Work item: Only lines holding the string "agent" are wanted; copy each one from the material.

Material to process:
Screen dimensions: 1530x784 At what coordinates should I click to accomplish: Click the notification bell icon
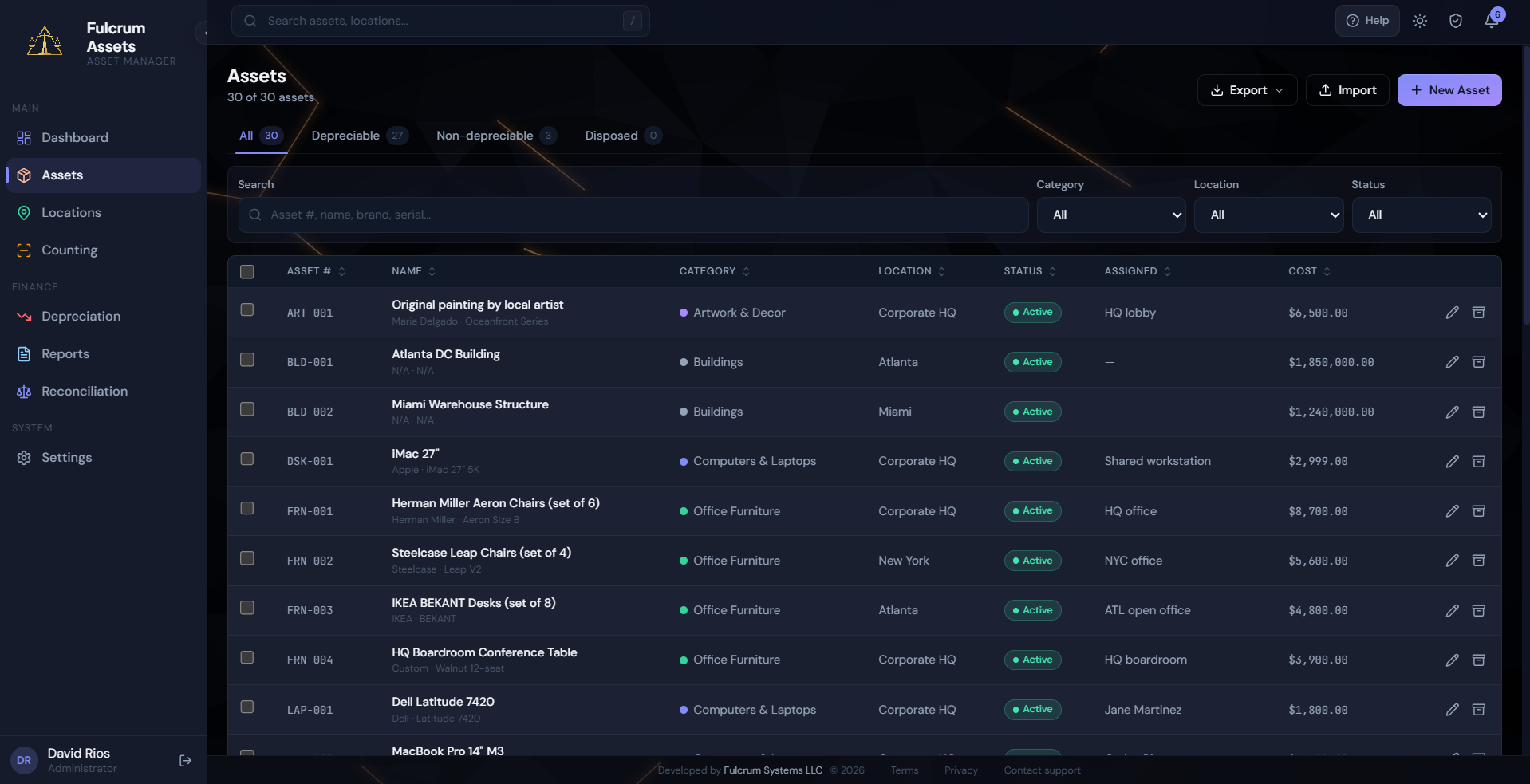(x=1491, y=21)
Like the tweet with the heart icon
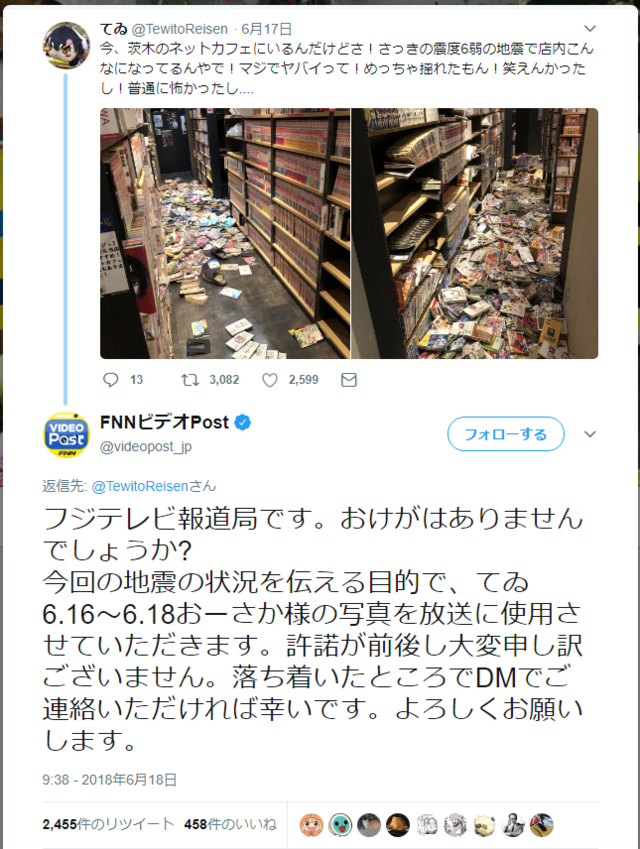 [x=270, y=380]
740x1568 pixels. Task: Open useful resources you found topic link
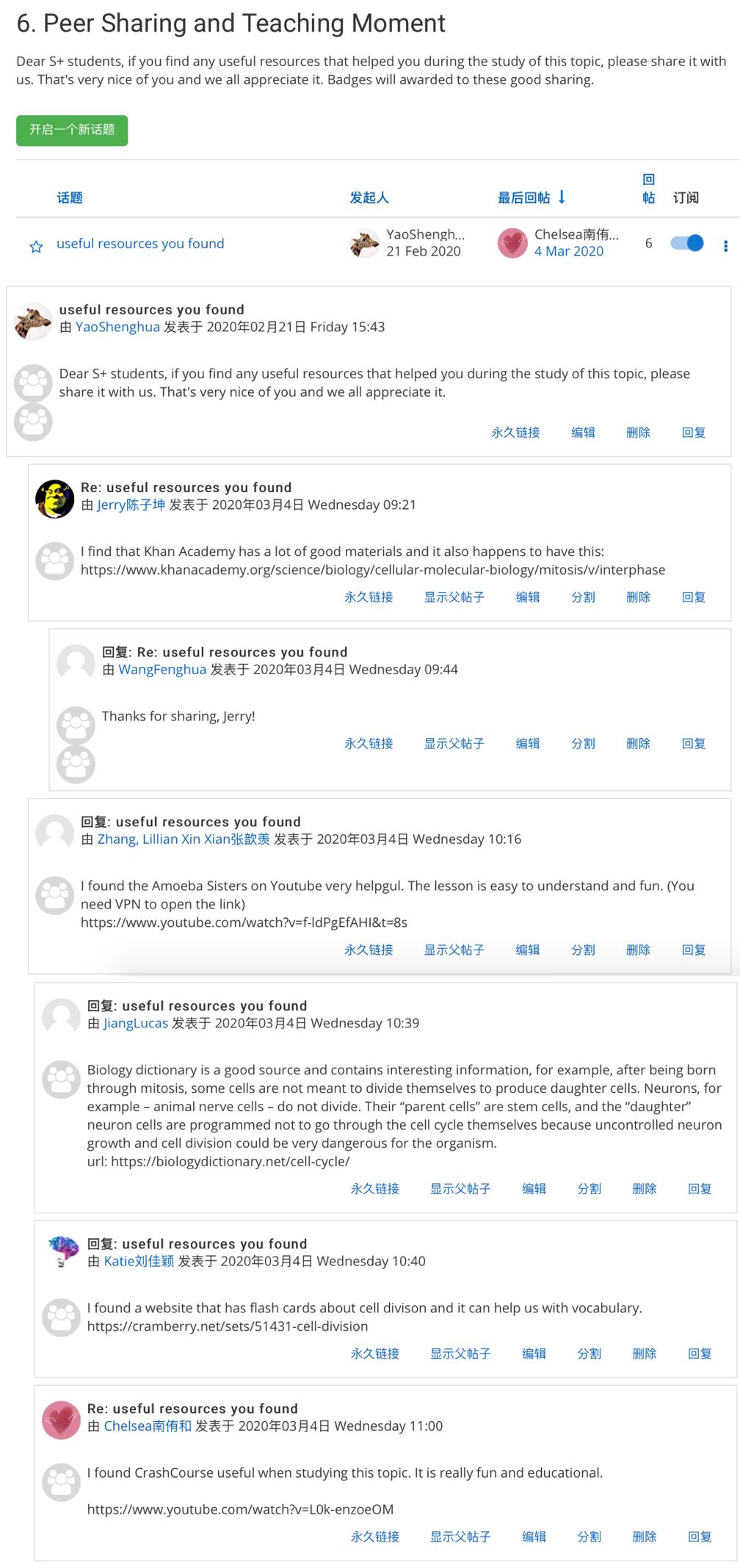tap(140, 244)

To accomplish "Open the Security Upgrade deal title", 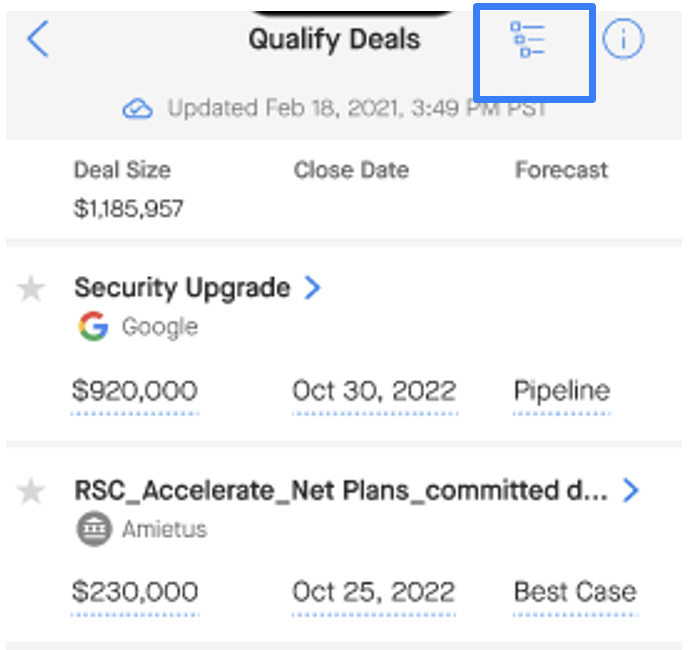I will (x=183, y=288).
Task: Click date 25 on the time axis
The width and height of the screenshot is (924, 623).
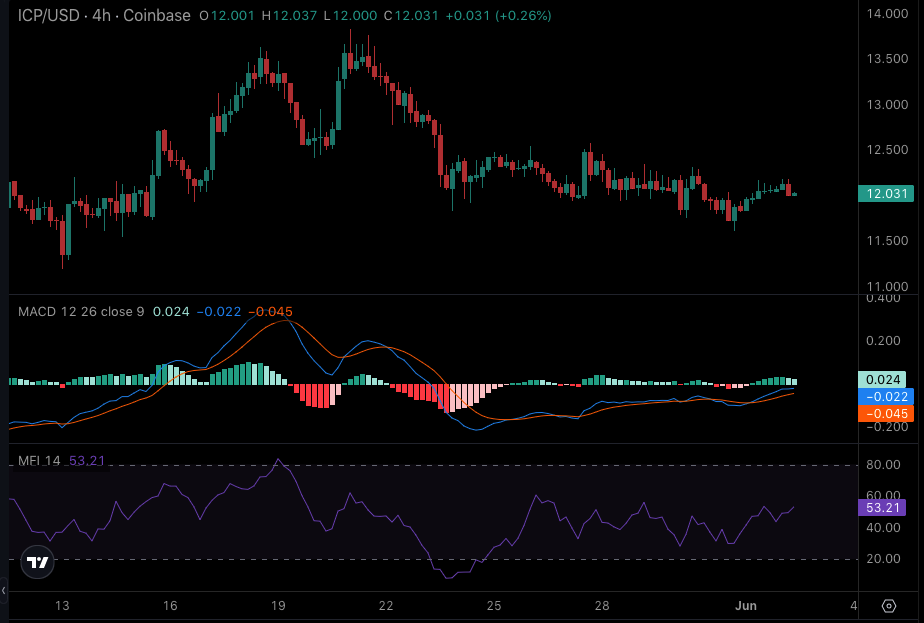Action: pyautogui.click(x=494, y=606)
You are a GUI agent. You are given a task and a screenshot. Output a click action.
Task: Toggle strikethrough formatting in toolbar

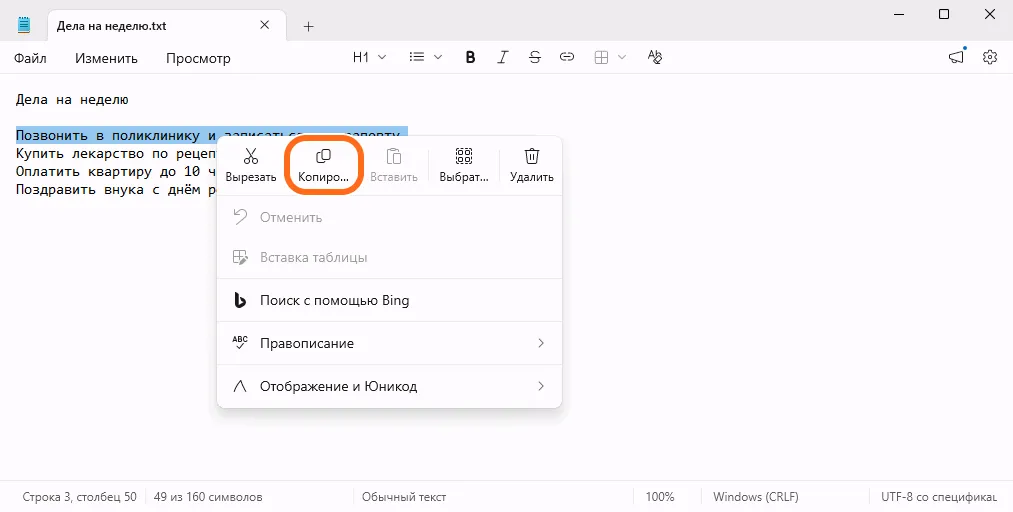(535, 57)
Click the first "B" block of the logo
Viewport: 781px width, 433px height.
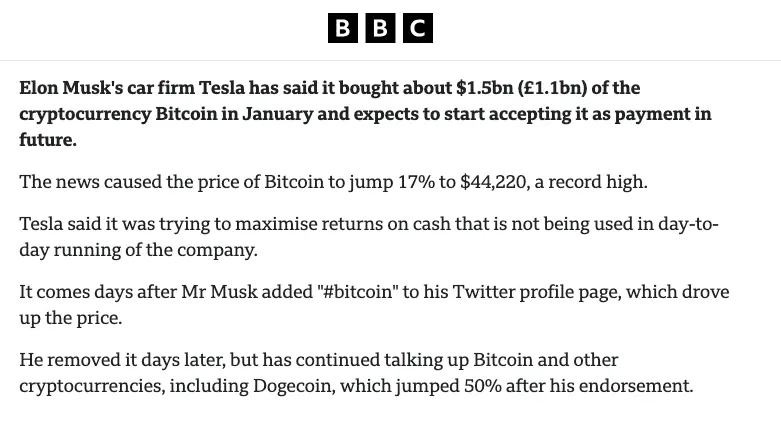coord(343,28)
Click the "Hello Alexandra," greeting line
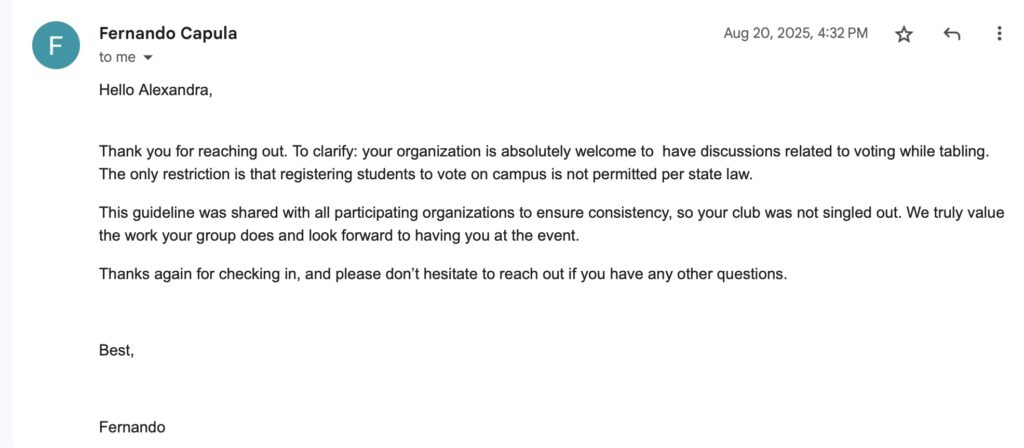The width and height of the screenshot is (1024, 448). [x=155, y=91]
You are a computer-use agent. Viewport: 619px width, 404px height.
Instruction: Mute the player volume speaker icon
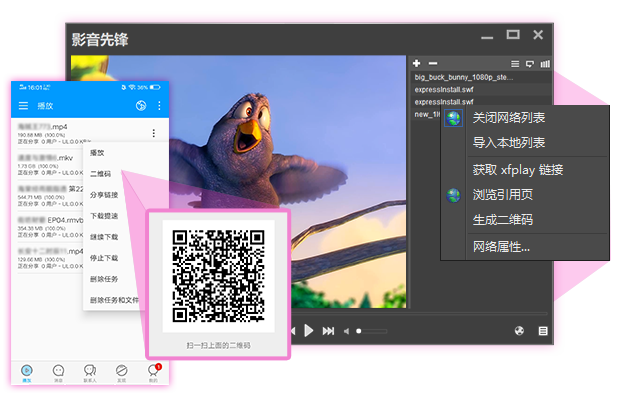[347, 330]
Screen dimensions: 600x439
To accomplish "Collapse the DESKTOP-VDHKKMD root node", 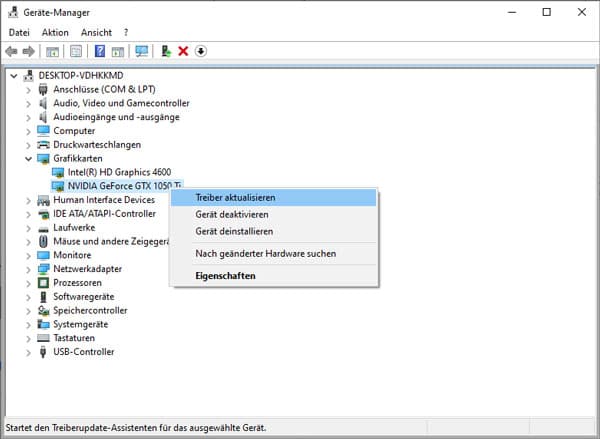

The answer:
You are a GUI agent. You are given a task and a screenshot. Output a click action.
You are a computer-use agent. Viewport: 619px width, 404px height.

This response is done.